Now that you’re retired, and you’ve gotten all of this off your chest, what are you up to? You have been a vocal force in the women’s soccer team’s push for equal pay, and you’ve been showing up for Hillary Clinton. Are you going to keep doing that?
"Yeah. Whenever I have a moment of time, I’m going to be on the campaign trail with Hillary Clinton. I am such a big fan of Hillary, and the symbol of her being in the Oval Office as a woman is enough for me to want to vote for her, not to mention her decorated career and her ideas for where she wants to take the country. So I will be there supporting her.

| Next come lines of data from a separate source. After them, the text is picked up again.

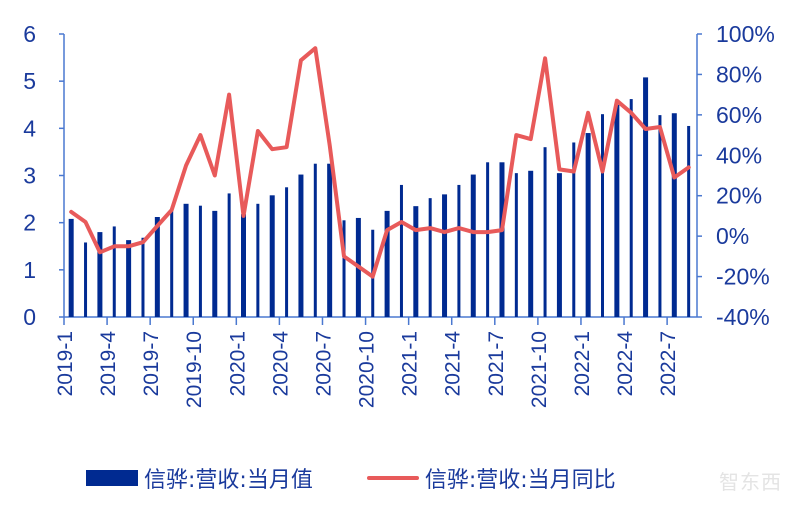 This screenshot has height=511, width=800. I want to click on left-tick-label: 6, so click(30, 34).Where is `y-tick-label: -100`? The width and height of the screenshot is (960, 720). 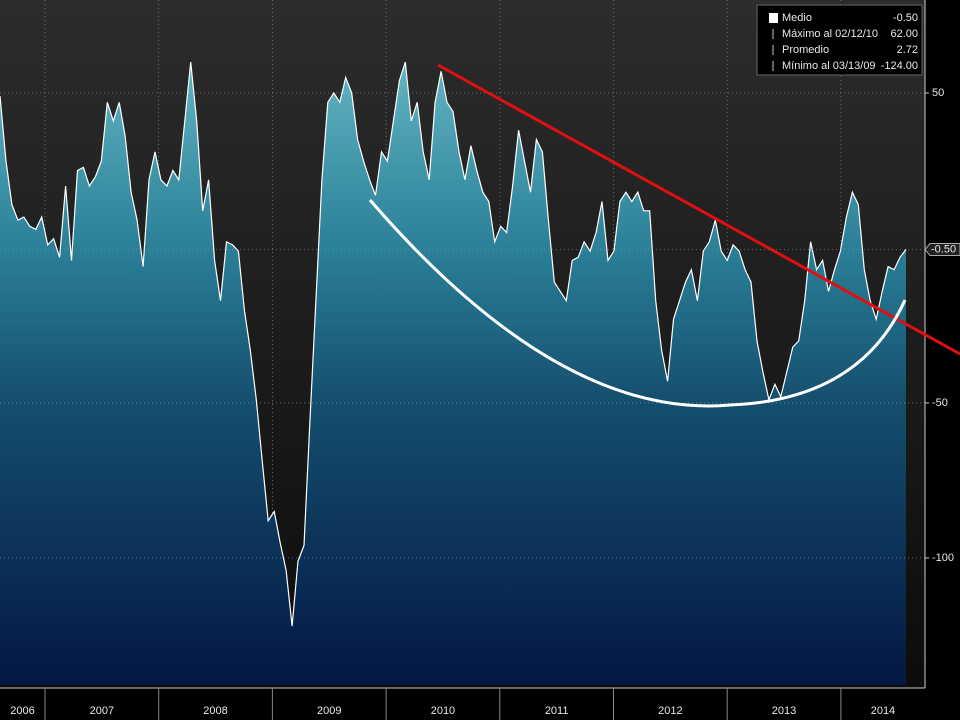
y-tick-label: -100 is located at coordinates (943, 558).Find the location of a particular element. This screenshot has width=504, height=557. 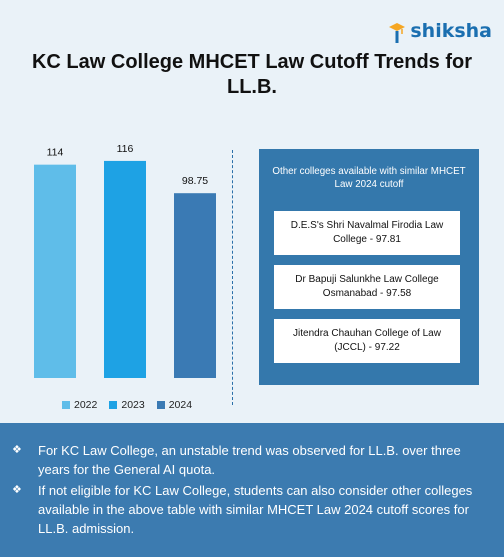

legend-item-2023: 2023 is located at coordinates (127, 405).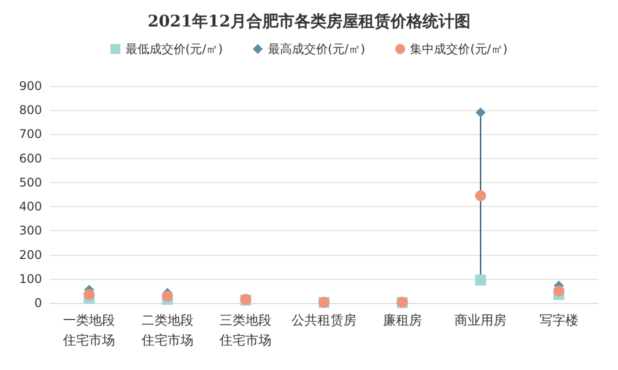  What do you see at coordinates (30, 158) in the screenshot?
I see `y-tick-label: 600` at bounding box center [30, 158].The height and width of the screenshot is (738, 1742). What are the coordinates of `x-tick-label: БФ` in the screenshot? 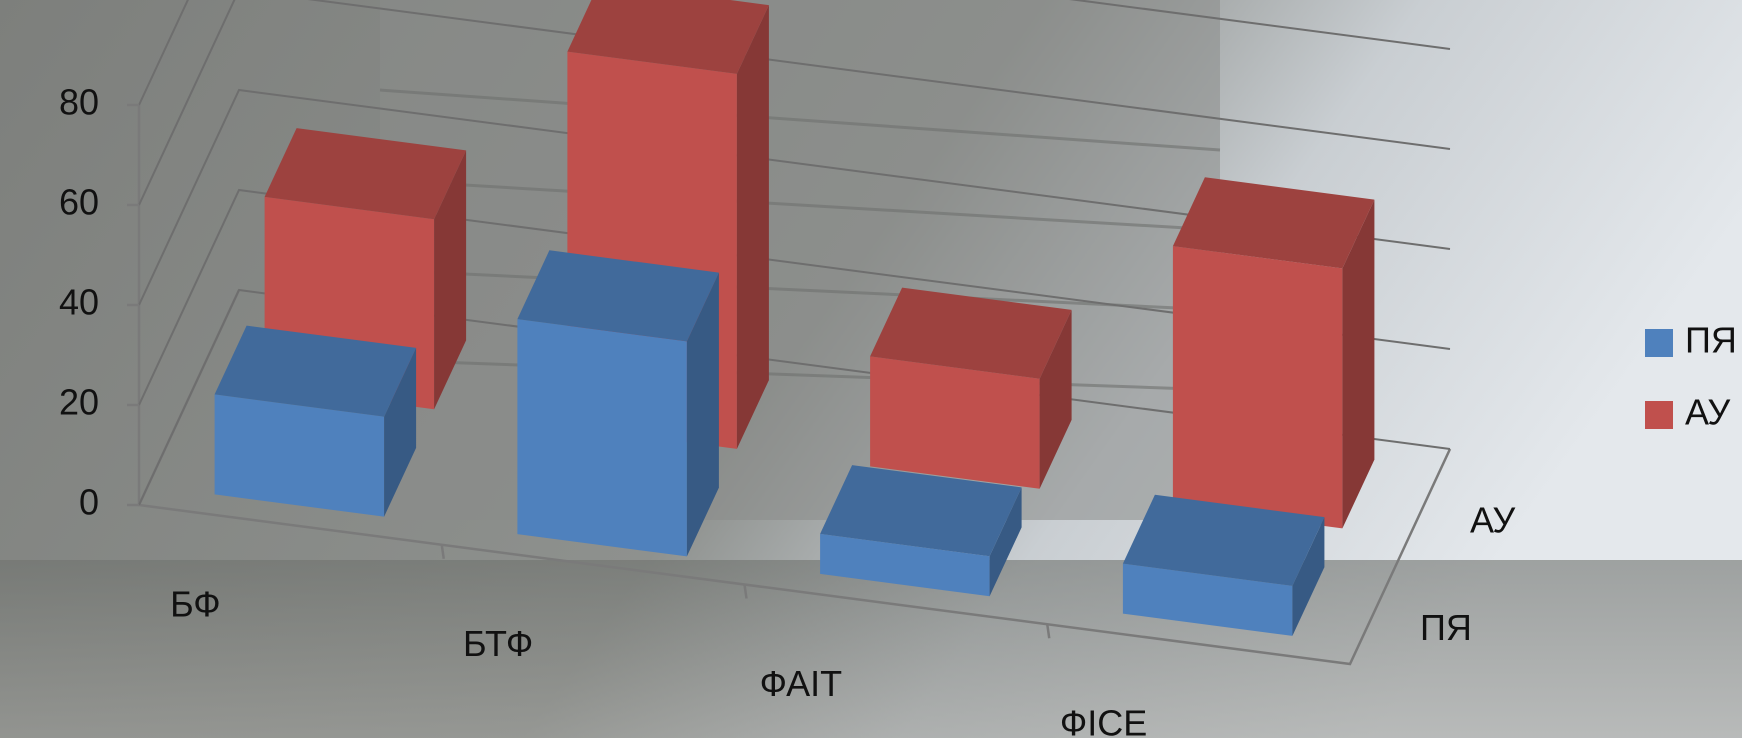 It's located at (196, 604).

"[For us], for a long time it was, 'Oh, well the men’s soccer team gets more sponsorship dollars, and more viewership.' But when the women played in the 2015 World Cup and we had more viewers watch our final than any other game that’s ever been played, then that whole argument goes out the door. We’re the team that everybody else takes their cues from, and that’s really important for women — not just in other sports, but for women being badass and kicking ass and taking names — in Hollywood, in business, across the board. Women see us and say, 'Hey, if they can do it, so can I.' It’s so much bigger than one athlete being able to pay her mortgage. We want to be treated equally."

This interview has been edited and condensed for clarity.